The seasonally adjusted production index at mines and factories in April came to 93 against the 1995 base of 100, according to a preliminary report by the Ministry of Economy, Trade and Industry.

The ministry upgraded its overall assessment on production activity, saying there is “a sign of improvement.”

The increase in output was led by demand for electronics devices and automobiles in the rest of Asia and the United States, a ministry official said.

He also attributed the positive assessment to forecasts that manufacturing would climb 5.1 percent in May before edging down 0.4 percent in June.

The ministry remains cautious, however, on whether industrial activity will grow steadily.

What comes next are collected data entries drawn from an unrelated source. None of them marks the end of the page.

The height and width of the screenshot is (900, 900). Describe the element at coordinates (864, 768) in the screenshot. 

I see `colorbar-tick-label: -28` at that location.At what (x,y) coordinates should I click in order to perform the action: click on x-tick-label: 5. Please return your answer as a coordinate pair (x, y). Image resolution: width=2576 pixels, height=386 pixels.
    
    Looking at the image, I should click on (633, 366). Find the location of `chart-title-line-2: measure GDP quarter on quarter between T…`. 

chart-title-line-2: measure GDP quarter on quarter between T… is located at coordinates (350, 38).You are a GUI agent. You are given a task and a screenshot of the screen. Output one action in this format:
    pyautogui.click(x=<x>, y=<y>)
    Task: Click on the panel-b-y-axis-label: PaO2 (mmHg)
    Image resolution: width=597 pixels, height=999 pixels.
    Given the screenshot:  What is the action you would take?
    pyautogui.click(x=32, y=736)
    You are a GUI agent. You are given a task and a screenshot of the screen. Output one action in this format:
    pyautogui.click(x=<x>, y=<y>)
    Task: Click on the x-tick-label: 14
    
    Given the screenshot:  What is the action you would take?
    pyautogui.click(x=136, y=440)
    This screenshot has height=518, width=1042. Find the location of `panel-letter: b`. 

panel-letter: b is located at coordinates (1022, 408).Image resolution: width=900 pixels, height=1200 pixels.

“Inventory adjustments have made considerable progress, and a sign of improvement (in production activities) has been observed,” the official said, adding that uncertainty remains because views on the U.S. economy are divided.

The recovery remains limited to certain products, including electronics parts, and has not spread to such consumer electronics as personal computers and mobile phones, he said.

Inventories declined 1.6 percent from March, showing a decrease for eight consecutive months. The seasonally adjusted index came to 88.8, the lowest figure since April 1989, when the index stood at 88.4.

Inventories in April declined 10.6 percent year-on-year. The width of the decline is the largest since the ministry began the survey in 1954.

Shipments in April increased 0.8 percent from the previous month, marking an increase for five consecutive months. The seasonally adjusted index of shipments was 96.7.